Mariana sucession

Mariana tem imensas qualidades que beneficiam um líder político: é inteligente, bonita e tem uma voz de ‘femme fatale’ irresistível.

por João Cerqueira

A criação do Bloco de Esquerda representa um marco na democracia portuguesa. Quando na Europa os diferentes partidos comunistas desapareciam levados pelos ventos da Perestroika ou sob os escombros do Muro de Berlim, uma Troika composta pelos marxistas da UDP, os trotskistas do PSR e os comunistas desnorteados da Política XXI resiste à mudança e cria o BE. Tinham saudades da democracia soviética, do Pacto de Varsóvia e dos mísseis nucleares apontados às suas cabeças. A visão dos povos dos antigos países comunistas a exigir liberdade e democracia nas ruas horrorizou-os. Os habitantes da RDA a destruírem o Muro de Berlim e a saltarem para a RFA capitalista ultrajou-os. E que os próprios guardas que durante anos tinham abatido as pessoas que queriam escapar do paraíso comunista se tenham juntado à festa, isso ultrapassou todos os limites que poderiam suportar.

Era preciso reagir. Era preciso mostrar que em Portugal havia intelectuais que jamais aceitariam a democracia liberal e os valores burgueses. Tal como a brigada de filósofos e sociólogos franceses que desde o Maio de 68, com um copo de champanhe numa mão e uma tosta com salmão fumado na outra, não parou de atacar o capitalismo, eles iriam combatê-lo infiltrando-se também o mais possível nos seus luxos e prazeres. Poderiam ter montado as suas bases em Cuba ou na Venezuela, mas em Coimbra e Lisboa estava-se muito melhor.

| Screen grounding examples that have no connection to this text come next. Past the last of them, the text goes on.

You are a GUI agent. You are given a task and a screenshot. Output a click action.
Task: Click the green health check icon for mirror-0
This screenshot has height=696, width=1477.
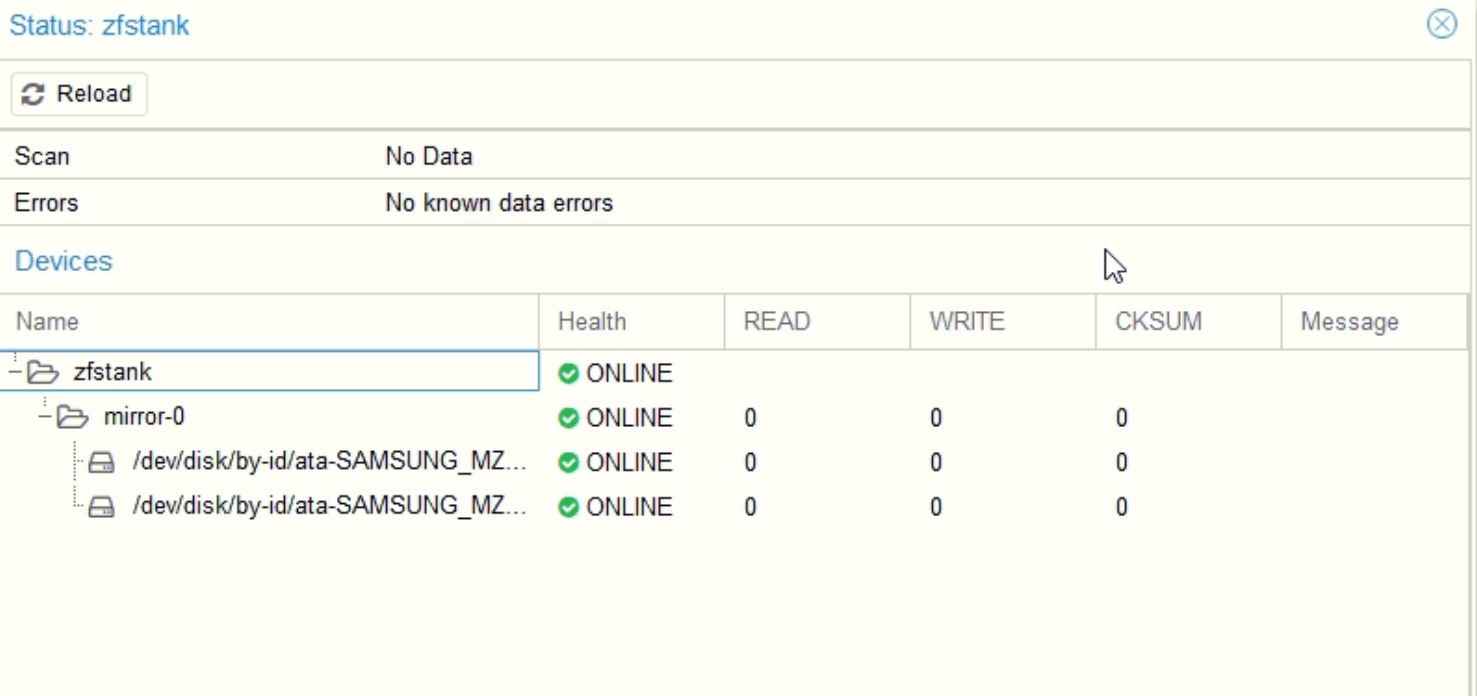tap(568, 418)
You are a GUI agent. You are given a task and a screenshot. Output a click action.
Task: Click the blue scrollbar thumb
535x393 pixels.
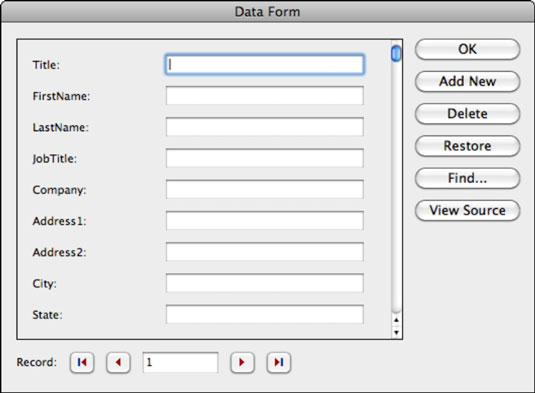(396, 54)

Porém, para o BE, Cuba é mesmo o modelo ideal que Portugal deveria seguir. Com um partido único, imprensa controlada, comités de defesa da revolução em cada bairro – a PIDE cubana -, ensino gratuito, assistência médica para todos os cidadãos e direito a uma aspirina por mês, Cuba é a Terra Prometida dos bloquistas que o patriarca Fidel Castro moldou em oposição ao imperialismo americano. A Venezuela também não está mal, já se prende opositores como dever ser e se doutrina o povo na televisão, mas a tendência do ditador Maduro para o disparate e a pantominice não se coaduna com a sobriedade dos intelectuais trotskistas que dominam o BE.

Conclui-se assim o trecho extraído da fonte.